## [Exercise goal]
Transcribe the stretch of entries below from the line with "Shipping (7, 223)" through the line with "Privacy Policy (1072, 1374)", exactly and with both ends included; leave out all other lines.

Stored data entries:
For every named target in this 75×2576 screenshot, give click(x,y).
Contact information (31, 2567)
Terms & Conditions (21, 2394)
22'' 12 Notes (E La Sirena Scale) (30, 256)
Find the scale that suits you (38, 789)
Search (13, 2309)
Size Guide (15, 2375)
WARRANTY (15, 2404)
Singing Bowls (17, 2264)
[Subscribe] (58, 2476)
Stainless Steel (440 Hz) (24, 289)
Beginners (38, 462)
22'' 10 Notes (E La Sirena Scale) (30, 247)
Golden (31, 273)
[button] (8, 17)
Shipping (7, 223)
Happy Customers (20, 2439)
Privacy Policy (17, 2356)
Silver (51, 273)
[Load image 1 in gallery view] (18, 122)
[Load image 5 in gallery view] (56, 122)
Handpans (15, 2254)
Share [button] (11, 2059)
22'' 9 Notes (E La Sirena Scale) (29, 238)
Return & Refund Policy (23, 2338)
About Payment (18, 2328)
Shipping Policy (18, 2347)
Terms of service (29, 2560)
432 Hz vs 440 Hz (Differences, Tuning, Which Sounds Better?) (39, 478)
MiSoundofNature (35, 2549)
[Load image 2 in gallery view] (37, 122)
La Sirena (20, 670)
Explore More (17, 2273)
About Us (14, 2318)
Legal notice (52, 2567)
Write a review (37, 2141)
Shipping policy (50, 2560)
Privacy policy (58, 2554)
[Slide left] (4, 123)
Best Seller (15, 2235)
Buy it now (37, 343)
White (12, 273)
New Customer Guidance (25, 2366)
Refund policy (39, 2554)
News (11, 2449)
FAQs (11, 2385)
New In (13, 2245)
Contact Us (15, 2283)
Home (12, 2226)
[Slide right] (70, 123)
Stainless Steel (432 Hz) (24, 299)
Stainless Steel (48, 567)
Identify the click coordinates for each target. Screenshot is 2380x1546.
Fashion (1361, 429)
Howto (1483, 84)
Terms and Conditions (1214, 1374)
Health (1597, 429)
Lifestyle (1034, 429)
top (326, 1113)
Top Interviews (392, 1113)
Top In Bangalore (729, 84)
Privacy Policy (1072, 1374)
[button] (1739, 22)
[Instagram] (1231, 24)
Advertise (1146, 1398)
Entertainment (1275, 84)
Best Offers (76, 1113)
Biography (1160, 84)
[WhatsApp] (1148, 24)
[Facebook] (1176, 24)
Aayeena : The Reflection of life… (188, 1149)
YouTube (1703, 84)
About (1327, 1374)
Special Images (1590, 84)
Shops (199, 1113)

## [Problem solution]
Shipping (7, 223)
Happy Customers (20, 2439)
Privacy Policy (17, 2356)
Silver (51, 273)
[Load image 1 in gallery view] (18, 122)
[Load image 5 in gallery view] (56, 122)
Handpans (15, 2254)
Share [button] (11, 2059)
22'' 9 Notes (E La Sirena Scale) (29, 238)
Return & Refund Policy (23, 2338)
About Payment (18, 2328)
Shipping Policy (18, 2347)
Terms of service (29, 2560)
432 Hz vs 440 Hz (Differences, Tuning, Which Sounds Better?) (39, 478)
MiSoundofNature (35, 2549)
[Load image 2 in gallery view] (37, 122)
La Sirena (20, 670)
Explore More (17, 2273)
About Us (14, 2318)
Legal notice (52, 2567)
Write a review (37, 2141)
Shipping policy (50, 2560)
Privacy policy (58, 2554)
[Slide left] (4, 123)
Best Seller (15, 2235)
Buy it now (37, 343)
White (12, 273)
New Customer Guidance (25, 2366)
Refund policy (39, 2554)
News (11, 2449)
FAQs (11, 2385)
New In (13, 2245)
Contact Us (15, 2283)
Home (12, 2226)
[Slide right] (70, 123)
Stainless Steel (432 Hz) (24, 299)
Stainless Steel (48, 567)
Identify the click coordinates for each target. Screenshot is 2380x1546.
Fashion (1361, 429)
Howto (1483, 84)
Terms and Conditions (1214, 1374)
Health (1597, 429)
Lifestyle (1034, 429)
top (326, 1113)
Top Interviews (392, 1113)
Top In Bangalore (729, 84)
Privacy Policy (1072, 1374)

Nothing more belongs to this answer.